Problem finding my folder via terminal
T Berger
brgrt2 at gmail.com
Sat Jun 9 13:48:09 EDT 2018
On Saturday, June 9, 2018 at 5:05:25 AM UTC-4, Cameron Simpson wrote:
> On 09Jun2018 02:37, Gene Heskett <gheskett at shentel.net> wrote:
> >On Saturday 09 June 2018 01:36:17 Tamara Berger wrote:
> >> Re inline style: When I hit reply, this is the window I get.
>
> The python-list server strips attachments, so I didn't get the screenshot you
> may have attached. However...
>
> >> I don't
> >> get my previous email with the carets appended to the beginning of the
> >> line.
>
> I've just gone to my GMail and tried a reply. In my reply compose window there
> is a little button at the bottom left with three dots in it, thus: "[...]",
> kind of. Click that, it expands to the prior quoted text. Then you can trim it
> and insert your responses.
>
> >> Before I look at the rest of your email, I'd like for you to explain
> >> how there is a mymodule folder nested within another mymodule folder.
> >> I don't see this second folder in Finder, and I definitely didn't
> >> create it.
> >
> >Finder, if thats what you are using, I am not familiar with it, is
> >probably showing you that which it has cached, before that folder was
> >created. Back out one layer and go back in so it actually reads a fresh
> >copy of that directory(folder).
>
> The Finder uses MacOS' equivalent of Linux' inotify: its folder views are
> "live" and update as soon as anything changes.
>
> Tamara, there are things the Finder won't show, particularly "hidden" files,
> which is an attribute you can assign to folders. Maybe that is what happened.

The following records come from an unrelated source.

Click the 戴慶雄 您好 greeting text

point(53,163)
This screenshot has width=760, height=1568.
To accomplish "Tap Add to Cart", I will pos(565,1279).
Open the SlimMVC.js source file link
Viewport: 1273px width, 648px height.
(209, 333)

> I've got no concrete explaination, and I can't inspect your machine directly.
> Also, how sure are you that the "mymodules" in the Finder is the upper one and
> not the lower one? Just guessing here.
>
> My opinion is that you did create it, but not realised how that happened.
>
> All you'd need to do is something like this:
>
> cd Desktop
> mkdir mymodules
> cd mymodules
> ... get distracted, do something else, come back much later ...
> mkdir mymodules
> cd mymodules
> ... proceed to make the setup.py and so forth ...
>
> i.e. just do it twice. Alternatively, and this is a common one, you got a
> template archive, such as a zip file, containing an "empty" module to get you
> started. And did something like this:
>
> cd Desktop
> mkdir mymodules
> cd mymodules
> unzip the-empty-module-template.zip
>
> If the zip file itself also contained a top level "mymodules" folder in it, it
> will have made the second "mymodules" inside the one you made.
>
> Most archive files are set up to have their entire contents inside a single top
> folder, so this scenario isn't all that unlikely.
>
> A third possibility is that you made a mymodules somewhere else (such as in
> your top level home directory), and later decided to put it on your Desktop to
> make it easy to find/access. So you might have decided to "mv" your "mymodules"
> folder into the Desktop like this:
>
> mv mymodules Desktop/mymodules
>
> which is fine. But mv has some interesting behaviour. If "mymodules" didn't
> exist in Desktop, then youre "mymodules" will get moved into the Desktop.
> However, if mv's final argument is an _existing_ directory, mv puts things
> inside it. So if you went:
>
> mkdir Desktop/mymodules
> mv mymodules Desktop/mymodules
>
> then mv would put your top level "mymodules" _inside_ the "Desktop/mymodules"
> folder that already exists, producing the structure you currently have.
>
> Cheers,
> Cameron Simpson <cs at cskk.id.au>
Hi Cameron,
I want to read your last two emails in the evening when I have more time to digest the information, but I have a quick question now. I made the correction you suggested to mymodule and went on to create a source distribution file. Then I got stuck again when trying to install my module into site-packages. I think I got a permission error. How do I fix this? Here is the coding from the shell:
Last login: Sat Jun 9 13:16:15 on ttys000
192:~ TamaraB$ cd Desktop/mymodules/dict
-bash: cd: Desktop/mymodules/dict: No such file or directory
192:~ TamaraB$ cd Desktop/mymodules/dist
192:dist TamaraB$ sudo python3 -m pop install vsearch-1.0.tar.gz
Password:
There is a symbol of a key after the word "Password."